13. Business use and compliance
13.1 Using Momentra for business purposes
If you use Momentra as part of your business:
- You are the data controller for any personal data of your customers/prospects that appear in call recordings
- We are the data processor acting on your instructions to transcribe and analyse the calls
- Your responsibility: Ensure you have legal basis and consent to record calls and share them with us for processing
13.2 Data Processing Agreement (DPA)
Our Terms of Service include standard GDPR-compliant Data Processing Agreement terms. For enterprise customers requiring a custom DPA, please contact enterprise@momentra.co.uk.
13.3 Your obligations as a data controller
When using Momentra for business, you must:
- Inform call participants they're being recorded
- Obtain appropriate consent where legally required
- Have a privacy policy covering how you handle call recordings
- Comply with applicable laws (UK GDPR, PECR, sector-specific regulations)
- Only upload calls where you have legal right to do so
13.4 Compliance certifications
Our infrastructure providers maintain the following certifications:
- ISO 27001 (Information Security Management)
- ISO 27018 (Cloud Privacy)
- SOC 2 Type II (Security, Availability, Confidentiality)
- PCI DSS Level 1 (Payment Card Industry - via Stripe)
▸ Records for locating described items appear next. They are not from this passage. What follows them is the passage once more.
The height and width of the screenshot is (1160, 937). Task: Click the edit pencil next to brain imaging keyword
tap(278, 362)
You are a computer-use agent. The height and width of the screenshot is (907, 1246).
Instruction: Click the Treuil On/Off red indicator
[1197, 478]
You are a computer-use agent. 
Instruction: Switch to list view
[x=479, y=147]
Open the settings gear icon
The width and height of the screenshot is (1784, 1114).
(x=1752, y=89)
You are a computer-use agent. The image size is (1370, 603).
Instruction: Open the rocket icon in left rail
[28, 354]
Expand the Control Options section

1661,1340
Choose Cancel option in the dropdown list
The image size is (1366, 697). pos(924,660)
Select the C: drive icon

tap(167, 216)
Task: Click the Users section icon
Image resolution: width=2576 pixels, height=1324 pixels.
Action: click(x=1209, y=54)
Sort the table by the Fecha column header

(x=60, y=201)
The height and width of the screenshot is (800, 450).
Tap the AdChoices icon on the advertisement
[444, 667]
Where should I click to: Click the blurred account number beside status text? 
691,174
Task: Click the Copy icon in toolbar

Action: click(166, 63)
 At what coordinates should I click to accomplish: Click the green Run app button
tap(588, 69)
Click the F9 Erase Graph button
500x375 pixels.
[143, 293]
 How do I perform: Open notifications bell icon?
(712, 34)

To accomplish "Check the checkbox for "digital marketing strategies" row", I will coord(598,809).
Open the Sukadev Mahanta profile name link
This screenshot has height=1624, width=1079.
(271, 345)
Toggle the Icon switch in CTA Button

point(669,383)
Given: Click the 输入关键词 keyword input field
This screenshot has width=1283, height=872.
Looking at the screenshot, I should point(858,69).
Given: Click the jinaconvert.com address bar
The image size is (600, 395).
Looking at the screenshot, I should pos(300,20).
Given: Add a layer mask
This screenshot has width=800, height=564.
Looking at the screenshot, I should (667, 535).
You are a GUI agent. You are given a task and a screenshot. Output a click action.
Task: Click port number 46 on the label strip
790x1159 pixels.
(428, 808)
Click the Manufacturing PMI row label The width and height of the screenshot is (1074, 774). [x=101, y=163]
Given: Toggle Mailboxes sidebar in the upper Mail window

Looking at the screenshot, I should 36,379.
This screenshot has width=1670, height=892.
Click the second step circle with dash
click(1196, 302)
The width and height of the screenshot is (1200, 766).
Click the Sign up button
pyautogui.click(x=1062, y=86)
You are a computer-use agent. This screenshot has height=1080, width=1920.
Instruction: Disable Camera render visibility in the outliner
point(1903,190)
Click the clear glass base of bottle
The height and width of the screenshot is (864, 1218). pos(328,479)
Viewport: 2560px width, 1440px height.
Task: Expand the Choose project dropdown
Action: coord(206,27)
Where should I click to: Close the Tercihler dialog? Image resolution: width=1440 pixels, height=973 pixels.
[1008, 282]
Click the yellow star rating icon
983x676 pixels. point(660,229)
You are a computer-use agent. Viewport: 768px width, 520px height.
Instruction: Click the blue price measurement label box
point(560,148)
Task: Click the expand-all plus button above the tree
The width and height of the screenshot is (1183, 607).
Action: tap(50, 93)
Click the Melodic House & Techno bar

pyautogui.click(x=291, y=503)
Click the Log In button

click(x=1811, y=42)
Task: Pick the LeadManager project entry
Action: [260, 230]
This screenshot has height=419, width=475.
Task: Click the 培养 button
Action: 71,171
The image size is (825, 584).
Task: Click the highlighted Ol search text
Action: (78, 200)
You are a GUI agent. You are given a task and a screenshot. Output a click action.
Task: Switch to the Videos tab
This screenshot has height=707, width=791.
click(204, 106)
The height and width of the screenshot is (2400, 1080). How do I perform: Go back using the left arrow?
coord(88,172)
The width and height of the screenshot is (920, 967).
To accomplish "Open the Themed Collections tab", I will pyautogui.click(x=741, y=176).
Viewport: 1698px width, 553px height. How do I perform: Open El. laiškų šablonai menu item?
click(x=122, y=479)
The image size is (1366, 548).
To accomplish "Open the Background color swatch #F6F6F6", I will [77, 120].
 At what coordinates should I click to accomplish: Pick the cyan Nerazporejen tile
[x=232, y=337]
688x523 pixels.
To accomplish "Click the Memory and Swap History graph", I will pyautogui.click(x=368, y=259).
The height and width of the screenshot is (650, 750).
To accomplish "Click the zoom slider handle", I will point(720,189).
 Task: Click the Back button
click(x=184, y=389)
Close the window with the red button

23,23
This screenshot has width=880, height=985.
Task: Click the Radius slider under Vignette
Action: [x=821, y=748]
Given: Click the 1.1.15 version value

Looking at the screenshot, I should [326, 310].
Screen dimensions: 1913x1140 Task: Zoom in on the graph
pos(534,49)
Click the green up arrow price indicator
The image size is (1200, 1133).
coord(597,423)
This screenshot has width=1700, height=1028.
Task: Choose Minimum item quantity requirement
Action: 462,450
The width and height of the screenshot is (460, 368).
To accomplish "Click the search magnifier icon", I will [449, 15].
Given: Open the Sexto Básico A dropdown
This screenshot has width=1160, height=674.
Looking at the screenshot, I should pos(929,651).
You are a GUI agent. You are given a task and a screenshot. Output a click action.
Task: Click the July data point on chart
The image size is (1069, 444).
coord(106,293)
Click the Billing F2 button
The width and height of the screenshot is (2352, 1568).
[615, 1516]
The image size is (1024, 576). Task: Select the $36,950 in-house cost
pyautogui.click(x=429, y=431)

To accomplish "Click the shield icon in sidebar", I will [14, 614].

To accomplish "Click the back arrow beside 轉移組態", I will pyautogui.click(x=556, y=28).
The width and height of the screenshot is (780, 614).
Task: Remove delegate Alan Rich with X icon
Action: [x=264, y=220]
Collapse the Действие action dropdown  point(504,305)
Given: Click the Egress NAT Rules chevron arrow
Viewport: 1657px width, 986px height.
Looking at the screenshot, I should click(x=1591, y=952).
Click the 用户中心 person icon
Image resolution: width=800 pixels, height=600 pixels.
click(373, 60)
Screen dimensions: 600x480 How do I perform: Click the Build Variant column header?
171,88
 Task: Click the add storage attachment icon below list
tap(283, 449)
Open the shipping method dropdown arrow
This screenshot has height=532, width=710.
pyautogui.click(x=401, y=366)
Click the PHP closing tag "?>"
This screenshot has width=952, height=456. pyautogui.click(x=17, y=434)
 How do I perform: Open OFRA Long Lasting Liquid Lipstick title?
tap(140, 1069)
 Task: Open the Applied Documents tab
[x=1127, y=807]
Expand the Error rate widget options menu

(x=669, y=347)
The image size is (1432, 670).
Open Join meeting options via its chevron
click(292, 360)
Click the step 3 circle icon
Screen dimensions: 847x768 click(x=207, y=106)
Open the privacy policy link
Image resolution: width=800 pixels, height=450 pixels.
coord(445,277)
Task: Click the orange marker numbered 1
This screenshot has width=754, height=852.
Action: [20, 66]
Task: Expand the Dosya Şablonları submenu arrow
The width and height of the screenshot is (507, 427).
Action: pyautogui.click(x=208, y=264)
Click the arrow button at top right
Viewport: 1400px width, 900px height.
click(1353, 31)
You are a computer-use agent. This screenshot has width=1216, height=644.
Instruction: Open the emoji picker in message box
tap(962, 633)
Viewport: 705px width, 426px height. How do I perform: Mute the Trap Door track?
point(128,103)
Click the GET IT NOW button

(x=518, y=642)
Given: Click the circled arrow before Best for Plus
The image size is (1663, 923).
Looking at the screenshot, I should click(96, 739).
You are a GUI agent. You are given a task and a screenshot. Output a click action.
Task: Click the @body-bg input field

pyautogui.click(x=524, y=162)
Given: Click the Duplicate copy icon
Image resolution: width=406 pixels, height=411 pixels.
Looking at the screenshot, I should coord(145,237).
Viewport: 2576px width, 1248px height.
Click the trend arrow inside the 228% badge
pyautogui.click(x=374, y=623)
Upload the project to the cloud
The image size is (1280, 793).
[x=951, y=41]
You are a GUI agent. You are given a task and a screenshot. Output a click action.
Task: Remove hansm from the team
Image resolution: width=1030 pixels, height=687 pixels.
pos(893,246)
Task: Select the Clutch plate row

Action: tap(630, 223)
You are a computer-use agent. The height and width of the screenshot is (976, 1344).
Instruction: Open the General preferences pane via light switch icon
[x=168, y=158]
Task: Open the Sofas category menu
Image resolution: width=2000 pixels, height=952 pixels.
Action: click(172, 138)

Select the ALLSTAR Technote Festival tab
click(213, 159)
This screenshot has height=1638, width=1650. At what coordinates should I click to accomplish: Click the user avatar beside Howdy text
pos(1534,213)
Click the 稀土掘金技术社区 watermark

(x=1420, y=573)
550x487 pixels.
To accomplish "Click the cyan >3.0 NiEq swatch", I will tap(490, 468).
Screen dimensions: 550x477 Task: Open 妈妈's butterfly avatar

Certification documentation available on request for due diligence purposes.
13.5 Regulated industries
Financial services (FCA regulated): Our service can support your record-keeping obligations. Call recordings are retained as per your instructions and can be exported for regulatory submission.
Healthcare (not recommended): Momentra is NOT designed for healthcare uses involving patient data. Do not upload calls containing Protected Health Information (PHI) or conversations subject to medical confidentiality.
Legal services: Be aware of legal professional privilege. Consult your compliance team before uploading privileged communications.
14. Children's privacy
The Service is not intended for individuals under 18 years of age. We do not knowingly collect personal information from children. If you believe a child has provided us with personal information, please contact us immediately at privacy@momentra.co.uk and we will delete it.
15. Changes to this policy
We may update this policy to reflect changes in our practices, technologies, or legal requirements.
Material changes: We'll notify you via email and/or prominent notice in the app at least 30 days before changes take effect.
Minor changes: Will be posted here with an updated "Last updated" date.
Version history: Available on request.
Continued use of the Service after changes take effect constitutes acceptance of the updated policy.
16. Data protection officer
For data protection inquiries, you can contact our privacy team:
Email: privacy@momentra.co.uk
Response time: Within 3 business days for acknowledgment
17. Contact information
For privacy-related questions, concerns, or to exercise your rights:
Privacy enquiries: privacy@momentra.co.uk
General support: support@momentra.co.uk
Security issues: security@momentra.co.uk
Postal address:
Momentra
United Kingdom
This privacy policy was last updated on January 3, 2026.